Chinese beer Calls of gan bei at China's Chongqin Brewery ring truer than the toasts in Edinburgh. Scottish &
Newcastle's $63m offer for a 20 per cent slice of Chongqin Brewery works out at a generous $40 a hectolitre. Even
if the promised inclusion of other assets brings that lower, it looks as if S&N is buying into China at the top of
the investment cycle. Valuations have been steadily rising to a recent average of about $30 a hectolitre. Anheuser-Busch
began its creeping stake in Tsingtao Brewery at below $25; by June, SABMiller was paying $33 a hectolitre for its Harbin
Brewery purchase.
China is down to be the world's biggest beer market next year, growing at an annual 6 per cent; but it is far
from the most profitable. Massive over-capacity means cheap beer (12 cents a bottle) and growth is decelerating. Like
Russia, China requires heavy ongoing reinvestment: breweries are mostly old and often run on an uneconomic scale. Rising
grain prices are further eroding margins.
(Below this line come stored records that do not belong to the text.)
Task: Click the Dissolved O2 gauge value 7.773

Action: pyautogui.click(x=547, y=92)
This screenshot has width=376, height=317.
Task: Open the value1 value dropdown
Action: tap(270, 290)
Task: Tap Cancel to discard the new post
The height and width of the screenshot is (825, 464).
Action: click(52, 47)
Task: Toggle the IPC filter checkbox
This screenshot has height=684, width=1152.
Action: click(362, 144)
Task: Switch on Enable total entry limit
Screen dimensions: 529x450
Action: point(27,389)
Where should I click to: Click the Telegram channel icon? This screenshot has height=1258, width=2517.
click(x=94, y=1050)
SABMiller was an early entrant and its record remains among the best. However, even it squeezes out only about $2.50
of earnings before interest and tax per hectolitre in China, or one quarter of group average. Its returns are below the
cost of equity in China. For S&N, faced with a declining UK market and slow growth, $64m may look like small beer
given the growth prospects. It should have looked at the more sobering view: it will share that market with 400 other
brewers that boast an average net profit margin of 0.5 per cent.